Martinho Maia desempenhou as funções de regedor até 1979, ano em foi abolido o cargo de regedor. Vamos ver, em linhas gerais, que tarefas teve de desempenhar Martinho Maia como regedor.

Competia ao regedor zelar pela manutenção da ordem na freguesia resolvendo pequenos conflitos que não exigiam a intervenção de outras autoridades. Se, por exemplo, uma pessoa se queixava de o gado dum vizinho lhe ter destruído um plantação de couves, chamava as duas partes para tentarem resolver o problema e a possível compensação. Poderia acontecer também que uma pessoa se queixava de alguém lhe ter usurpado parte duma propriedade mudando os marcos separadores. Num caso destes poderia convocar as partes e, na presença de testemunhas e das cadernetas das propriedades, tentar que as partes se entendessem e se chegasse a uma conclusão e decisão. Quem apresentava uma queixa a Martinho Maia apresentava naturalmente uma versão dos factos favorável aos seus interesses e não necessariamente condizente com a verdade. O queixoso poderia mesmo ser o causador daquilo de que se queixava.

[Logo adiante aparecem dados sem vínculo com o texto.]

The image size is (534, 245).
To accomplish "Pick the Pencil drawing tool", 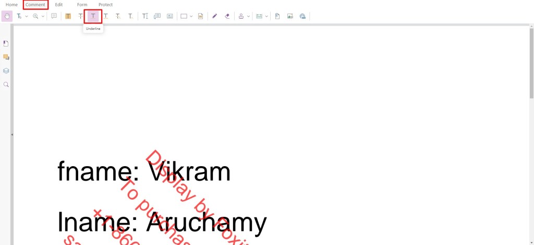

Por isso, Martinho Maia tinha que examinar com cuidado os factos e a argumentação dos envolvidos para discernir a verdade e poder ser um juiz justo e imparcial.No caso de ocorrências mais graves que excedessem a sua capacidade de intervenção comunicava o caso à GNR, com quem sempre manteve estreito contacto, mas, na medida do possível, tentava mediar e resolver as questões a nível local, sem recorrer a outras autoridades.

Outra tarefa que incumbia a Martinho Maia era a distribuição de editais. Se recebia, por exemplo, um edital estabelecendo datas de vacinação de cães, procedia à sua colocação em vários locais públicos – paredes de edifícios e interiores de estabelecimentos. Regedores anteriores tiveram auxiliares chamados cabos-chefes. Tal não sucedeu com Martinho Maia. Tinha de proceder à distribuição por numerosos locais deslocando-se na sua bicicleta a pedais. Quem conhece a dispersão de Mouriscas e as suas numerosas vias com forte inclinação faz uma ideia do que tal significava em tempo e esforço. Refira-se, a propósito que o cargo não tinha qualquer remuneração.Sabe-se como a freguesia de Mouriscas é dispersa. Não há muita gente que conheça todos os seus lugares. Foi no seu cargo de regedor que Martinho Maia conheceu todos os lugares da freguesia.

Outra tarefa que competia a Martinho Maia era a distribuição de avisos ou contrafés da GNR.Por vezes Martinho Maia tinha que atestar na sua qualidade de regedor algum facto como, por exemplo, a presença em férias dum agente duma corporação como a Guarda-Fiscal, para o que emitia uma declaração assinada e autenticada com o carimbo da sua função.

A melhor recordação que Martinho Maia guarda das suas funções de regedor é o ter procurado resolver pelo melhor as questões que lhe puseram e nunca ter sido acusado de incompetência ou parcialidade. Acha que desempenhou uma função útil o melhor que pôde.

Martinho Maia também foi chefe de escuteiros, um movimento virado para o serviço aos outros – qualidade que um bom regedor não podia dispensar.

Martinho Maia foi o último regedor de Mouriscas. Esse é um interessante facto histórico que quisemos assinalar. Não podemos deixar de realçar, também, a forma como desempenhou o cargo – com eficiência e sem outra remuneração que a gratidão de pessoas que ajudou e a satisfação do dever cumprido. Obrigado, Martinho!